JOB 1: In the debate excerpt on support for victims and survivors, how much extra money was allocated this year?
JOB 2: Continue the debate excerpt on support for victims and survivors from the point where it stops.

SELECTED PASSAGE:
[Start of section]
Victims’ groups continue to receive funding through development grants, core funding and interim capacity funds. Individuals continue to receive support from the memorial fund.
The establishment of the Commission for Victims and Survivors and the victims’ forum has given a new focus to that work. We will publish a new victims and survivors’ strategy, which is intended to outline how we envisage work in that area progressing over the next 10 years.
Recently, public consultation was completed on proposals for a new victims and survivors’ service. We received detailed responses to our proposals from the sector. I can give the assurance that, as we work through the process of analysing those responses and agreeing how to move forward, there will be no shortfall in provision during the transition to the proposed new arrangements.
Yes, I can provide people with that assurance. The evidence that there will be no such shortfall is the allocation of an extra £4·5 million this year, which is a substantial financial increase.
I am grateful for the deputy First Minister’s initial response. Given that the consultation period on the proposals for the service ended on 17 October 2009, will he detail any major themes to emerge from that process? Will he also outline the terms of any early representations made by the Victims’ Commissioners on that important matter?
It would be wrong of me to make public any themes in advance of the situation being moved forward in the way that I outlined. Although the closing date for the consultation was 16 October 2009, OFMDFM is still accepting responses from some of the key stakeholders in the sector, including the forum. It remains our intention to establish a new service as soon as possible. We are considering the consultation responses, and those will help to inform the next steps, including what form that new service will take.
[End of section]
DATA EXTRACTS:
[Start of section]
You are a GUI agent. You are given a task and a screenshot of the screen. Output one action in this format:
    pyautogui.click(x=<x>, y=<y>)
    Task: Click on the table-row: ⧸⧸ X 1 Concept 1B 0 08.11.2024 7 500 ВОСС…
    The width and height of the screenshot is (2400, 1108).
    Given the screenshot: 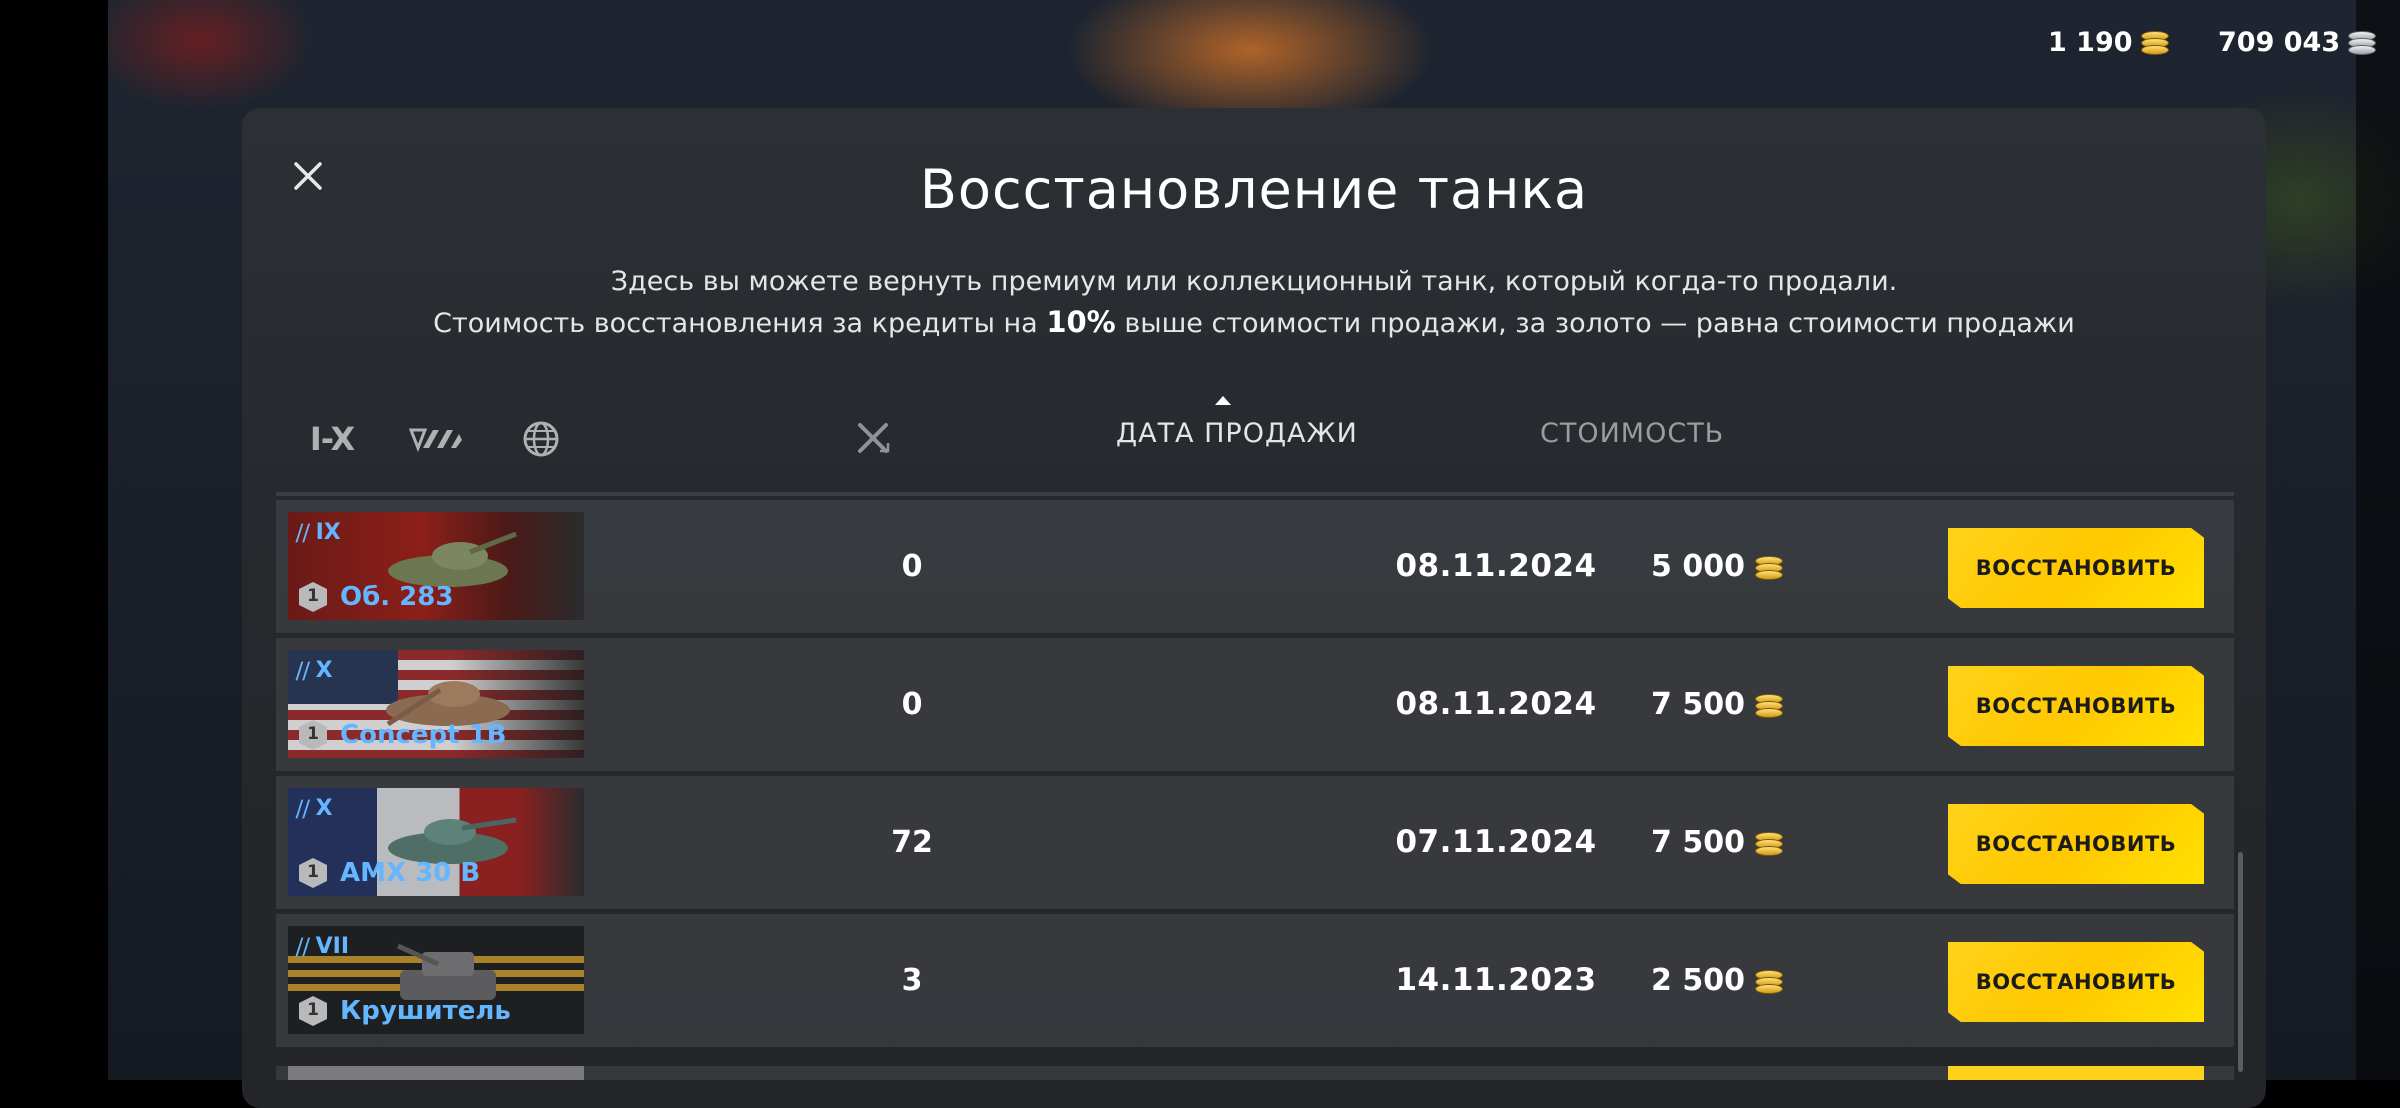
[End of section]
ANSWER SECTION 1: An extra £4·5 million.

ANSWER SECTION 2:
We will discuss the final proposals for the service with the Committee for the Office of the First Minister and deputy First Minister, of which the Member is the Chairperson. I assure the Member that victims and survivors will not be disadvantaged while we put the new arrangements in place, as appropriate transitional funding arrangements will be established.
I thank the deputy First Minister for his answers thus far. One of my main concerns about the victims’ service, as it is outlined in the consultation, centres on the relationships between the service, the commission, OFMDFM and the forum. Before a new victims’ service is established, will it be possible to overcome the apparent confusion that exists, even in the consultation document, about lines of reporting and different areas of authority?
As we have moved along the process, we have all been learning from the new challenges. It is clear from the publication of OFMDFM’s strategy, the work on putting in place a new service and the ongoing dialogue with the Committee for the Office of the First Minister and deputy First Minister that we all recognise the importance of ensuring a seamless transition. It is important to have a joined-up approach, and OFMDFM will endeavour to work with all the interested groups that the Member mentioned.